◆ Data extract ◆
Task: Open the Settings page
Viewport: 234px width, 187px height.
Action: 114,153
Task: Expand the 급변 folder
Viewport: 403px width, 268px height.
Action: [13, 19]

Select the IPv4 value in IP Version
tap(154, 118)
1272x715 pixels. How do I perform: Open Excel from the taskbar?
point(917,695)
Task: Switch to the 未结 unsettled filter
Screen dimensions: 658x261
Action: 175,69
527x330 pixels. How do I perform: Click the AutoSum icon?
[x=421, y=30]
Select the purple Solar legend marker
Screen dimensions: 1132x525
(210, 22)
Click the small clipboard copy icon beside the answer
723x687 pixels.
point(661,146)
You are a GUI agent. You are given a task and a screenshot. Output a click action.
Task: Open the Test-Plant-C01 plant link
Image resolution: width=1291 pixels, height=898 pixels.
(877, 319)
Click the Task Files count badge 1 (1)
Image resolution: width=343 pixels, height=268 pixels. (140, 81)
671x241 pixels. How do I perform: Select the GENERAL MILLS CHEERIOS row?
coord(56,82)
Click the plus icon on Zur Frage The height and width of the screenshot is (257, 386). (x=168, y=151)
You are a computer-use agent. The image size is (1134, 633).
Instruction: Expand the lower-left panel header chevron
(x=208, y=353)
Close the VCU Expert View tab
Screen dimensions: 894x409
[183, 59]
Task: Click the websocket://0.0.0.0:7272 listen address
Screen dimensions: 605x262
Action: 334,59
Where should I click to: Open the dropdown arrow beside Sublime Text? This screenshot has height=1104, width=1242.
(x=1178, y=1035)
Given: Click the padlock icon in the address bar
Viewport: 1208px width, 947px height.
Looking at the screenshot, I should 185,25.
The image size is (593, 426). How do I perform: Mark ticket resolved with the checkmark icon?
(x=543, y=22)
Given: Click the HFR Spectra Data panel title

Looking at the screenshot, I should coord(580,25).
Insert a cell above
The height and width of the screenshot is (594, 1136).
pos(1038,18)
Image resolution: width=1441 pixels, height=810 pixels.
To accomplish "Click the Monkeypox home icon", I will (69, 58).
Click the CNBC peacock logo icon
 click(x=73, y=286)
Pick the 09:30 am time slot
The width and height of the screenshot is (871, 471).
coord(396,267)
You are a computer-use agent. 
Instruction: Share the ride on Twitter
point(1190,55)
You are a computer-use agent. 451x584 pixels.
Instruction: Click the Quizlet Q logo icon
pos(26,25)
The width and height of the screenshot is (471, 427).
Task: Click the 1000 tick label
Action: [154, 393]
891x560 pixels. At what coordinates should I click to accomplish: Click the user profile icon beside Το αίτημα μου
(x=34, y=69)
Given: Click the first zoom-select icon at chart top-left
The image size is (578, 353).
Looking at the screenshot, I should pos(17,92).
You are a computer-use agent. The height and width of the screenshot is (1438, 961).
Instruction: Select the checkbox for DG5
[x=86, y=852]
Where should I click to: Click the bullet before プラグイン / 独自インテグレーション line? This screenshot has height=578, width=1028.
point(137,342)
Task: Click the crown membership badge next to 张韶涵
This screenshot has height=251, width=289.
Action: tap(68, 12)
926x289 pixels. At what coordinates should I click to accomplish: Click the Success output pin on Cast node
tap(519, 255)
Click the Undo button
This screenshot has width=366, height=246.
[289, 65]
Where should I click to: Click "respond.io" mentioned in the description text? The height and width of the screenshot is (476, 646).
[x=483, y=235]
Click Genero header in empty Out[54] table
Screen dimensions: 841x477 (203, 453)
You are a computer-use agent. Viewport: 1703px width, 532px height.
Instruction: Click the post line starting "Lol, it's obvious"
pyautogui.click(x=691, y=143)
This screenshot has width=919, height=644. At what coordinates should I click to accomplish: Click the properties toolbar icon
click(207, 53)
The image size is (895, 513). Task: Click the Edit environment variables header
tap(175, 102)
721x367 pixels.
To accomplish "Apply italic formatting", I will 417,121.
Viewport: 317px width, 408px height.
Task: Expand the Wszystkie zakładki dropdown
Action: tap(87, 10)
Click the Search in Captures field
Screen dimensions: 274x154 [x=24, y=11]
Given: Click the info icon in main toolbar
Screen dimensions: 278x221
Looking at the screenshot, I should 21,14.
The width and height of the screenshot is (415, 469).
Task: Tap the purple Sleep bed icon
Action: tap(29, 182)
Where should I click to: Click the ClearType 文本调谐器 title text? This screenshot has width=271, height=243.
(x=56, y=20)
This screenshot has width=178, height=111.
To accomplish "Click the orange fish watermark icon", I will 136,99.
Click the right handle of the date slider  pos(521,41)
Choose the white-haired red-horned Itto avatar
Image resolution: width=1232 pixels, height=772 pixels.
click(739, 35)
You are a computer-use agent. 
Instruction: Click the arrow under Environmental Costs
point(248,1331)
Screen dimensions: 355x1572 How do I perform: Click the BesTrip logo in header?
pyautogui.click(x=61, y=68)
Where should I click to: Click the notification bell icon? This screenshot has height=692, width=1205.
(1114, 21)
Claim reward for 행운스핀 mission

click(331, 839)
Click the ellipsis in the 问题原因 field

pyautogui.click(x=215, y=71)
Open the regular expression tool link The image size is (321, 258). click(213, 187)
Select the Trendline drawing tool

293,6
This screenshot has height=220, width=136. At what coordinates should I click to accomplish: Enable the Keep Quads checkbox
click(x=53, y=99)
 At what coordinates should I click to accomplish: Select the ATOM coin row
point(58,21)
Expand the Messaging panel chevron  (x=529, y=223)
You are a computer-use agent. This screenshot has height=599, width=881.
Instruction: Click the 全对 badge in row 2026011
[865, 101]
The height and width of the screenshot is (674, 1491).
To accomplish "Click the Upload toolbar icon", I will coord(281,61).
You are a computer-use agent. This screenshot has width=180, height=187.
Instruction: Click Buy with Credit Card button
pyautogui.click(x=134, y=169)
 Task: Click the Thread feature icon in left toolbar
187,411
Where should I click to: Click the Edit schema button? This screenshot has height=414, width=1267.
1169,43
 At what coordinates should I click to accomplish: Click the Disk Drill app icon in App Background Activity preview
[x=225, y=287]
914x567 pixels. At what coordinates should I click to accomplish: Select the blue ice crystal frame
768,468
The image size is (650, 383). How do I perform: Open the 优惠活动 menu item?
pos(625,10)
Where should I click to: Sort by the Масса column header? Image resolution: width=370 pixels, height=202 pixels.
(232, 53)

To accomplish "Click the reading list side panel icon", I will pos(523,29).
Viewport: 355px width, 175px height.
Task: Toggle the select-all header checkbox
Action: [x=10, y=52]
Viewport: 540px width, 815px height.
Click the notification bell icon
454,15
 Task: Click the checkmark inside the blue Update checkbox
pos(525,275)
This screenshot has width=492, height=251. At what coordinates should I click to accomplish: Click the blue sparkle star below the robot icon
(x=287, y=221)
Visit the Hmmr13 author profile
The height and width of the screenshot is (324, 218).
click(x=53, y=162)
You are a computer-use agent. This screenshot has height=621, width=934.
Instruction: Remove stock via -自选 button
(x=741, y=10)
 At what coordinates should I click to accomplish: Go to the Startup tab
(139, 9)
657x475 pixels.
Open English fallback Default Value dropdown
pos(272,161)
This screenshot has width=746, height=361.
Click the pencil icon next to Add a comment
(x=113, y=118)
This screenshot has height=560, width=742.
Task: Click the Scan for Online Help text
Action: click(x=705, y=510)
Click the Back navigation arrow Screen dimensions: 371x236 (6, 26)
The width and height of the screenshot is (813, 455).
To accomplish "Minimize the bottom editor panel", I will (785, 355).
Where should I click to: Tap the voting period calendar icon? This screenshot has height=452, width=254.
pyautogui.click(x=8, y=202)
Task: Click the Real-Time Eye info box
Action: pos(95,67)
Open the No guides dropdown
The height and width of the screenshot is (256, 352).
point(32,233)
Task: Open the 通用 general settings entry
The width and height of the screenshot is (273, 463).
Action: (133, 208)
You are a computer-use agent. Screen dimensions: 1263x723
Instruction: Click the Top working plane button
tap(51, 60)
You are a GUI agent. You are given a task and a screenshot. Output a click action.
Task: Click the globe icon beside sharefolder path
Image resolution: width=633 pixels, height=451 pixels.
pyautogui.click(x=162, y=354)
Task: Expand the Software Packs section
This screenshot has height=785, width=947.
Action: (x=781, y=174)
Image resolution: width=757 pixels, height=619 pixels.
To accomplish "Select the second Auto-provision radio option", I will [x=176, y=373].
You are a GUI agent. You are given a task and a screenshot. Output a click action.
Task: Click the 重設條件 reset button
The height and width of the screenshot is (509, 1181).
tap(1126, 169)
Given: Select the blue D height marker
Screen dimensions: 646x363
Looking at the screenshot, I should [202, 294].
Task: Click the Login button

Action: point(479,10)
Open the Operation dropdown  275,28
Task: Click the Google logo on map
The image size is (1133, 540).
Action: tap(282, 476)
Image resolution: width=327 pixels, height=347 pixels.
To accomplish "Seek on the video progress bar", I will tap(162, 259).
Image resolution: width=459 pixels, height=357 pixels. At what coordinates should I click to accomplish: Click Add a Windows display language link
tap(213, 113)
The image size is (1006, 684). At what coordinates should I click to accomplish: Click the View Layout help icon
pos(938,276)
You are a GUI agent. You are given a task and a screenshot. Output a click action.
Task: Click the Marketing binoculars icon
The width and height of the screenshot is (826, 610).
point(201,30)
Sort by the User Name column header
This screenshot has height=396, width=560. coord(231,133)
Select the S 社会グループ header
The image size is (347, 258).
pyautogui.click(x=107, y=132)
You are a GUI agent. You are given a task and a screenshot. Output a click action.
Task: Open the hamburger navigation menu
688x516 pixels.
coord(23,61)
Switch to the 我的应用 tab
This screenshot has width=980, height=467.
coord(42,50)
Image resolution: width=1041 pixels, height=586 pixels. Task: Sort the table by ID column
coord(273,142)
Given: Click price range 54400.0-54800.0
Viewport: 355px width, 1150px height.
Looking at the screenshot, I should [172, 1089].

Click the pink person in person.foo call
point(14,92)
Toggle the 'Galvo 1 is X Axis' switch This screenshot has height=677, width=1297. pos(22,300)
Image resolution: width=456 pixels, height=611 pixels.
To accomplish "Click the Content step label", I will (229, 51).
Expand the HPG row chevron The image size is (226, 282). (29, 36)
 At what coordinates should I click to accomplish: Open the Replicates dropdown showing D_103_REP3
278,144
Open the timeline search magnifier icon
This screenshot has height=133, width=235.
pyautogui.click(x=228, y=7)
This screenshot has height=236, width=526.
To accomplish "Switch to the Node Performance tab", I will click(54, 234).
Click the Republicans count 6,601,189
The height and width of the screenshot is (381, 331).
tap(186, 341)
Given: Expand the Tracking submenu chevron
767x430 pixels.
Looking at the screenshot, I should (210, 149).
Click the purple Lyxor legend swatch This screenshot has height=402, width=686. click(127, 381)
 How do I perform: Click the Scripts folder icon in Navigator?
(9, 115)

◆ Work order ◆
In the material above, locate the line containing "Given: Select the blue D height marker" and the line containing "Open the timeline search magnifier icon". Transcribe exactly those two lines and every line between them, and nothing more.

◆ The answer ◆
Given: Select the blue D height marker
Screen dimensions: 646x363
Looking at the screenshot, I should [202, 294].
Task: Click the Login button

Action: point(479,10)
Open the Operation dropdown  275,28
Task: Click the Google logo on map
The image size is (1133, 540).
Action: tap(282, 476)
Image resolution: width=327 pixels, height=347 pixels.
To accomplish "Seek on the video progress bar", I will tap(162, 259).
Image resolution: width=459 pixels, height=357 pixels. At what coordinates should I click to accomplish: Click Add a Windows display language link
tap(213, 113)
The image size is (1006, 684). At what coordinates should I click to accomplish: Click the View Layout help icon
pos(938,276)
You are a GUI agent. You are given a task and a screenshot. Output a click action.
Task: Click the Marketing binoculars icon
The width and height of the screenshot is (826, 610).
point(201,30)
Sort by the User Name column header
This screenshot has height=396, width=560. coord(231,133)
Select the S 社会グループ header
The image size is (347, 258).
pyautogui.click(x=107, y=132)
You are a GUI agent. You are given a task and a screenshot. Output a click action.
Task: Open the hamburger navigation menu
688x516 pixels.
coord(23,61)
Switch to the 我的应用 tab
This screenshot has width=980, height=467.
coord(42,50)
Image resolution: width=1041 pixels, height=586 pixels. Task: Sort the table by ID column
coord(273,142)
Given: Click price range 54400.0-54800.0
Viewport: 355px width, 1150px height.
Looking at the screenshot, I should [172, 1089].

Click the pink person in person.foo call
point(14,92)
Toggle the 'Galvo 1 is X Axis' switch This screenshot has height=677, width=1297. pos(22,300)
Image resolution: width=456 pixels, height=611 pixels.
To accomplish "Click the Content step label", I will (229, 51).
Expand the HPG row chevron The image size is (226, 282). (29, 36)
 At what coordinates should I click to accomplish: Open the Replicates dropdown showing D_103_REP3
278,144
Open the timeline search magnifier icon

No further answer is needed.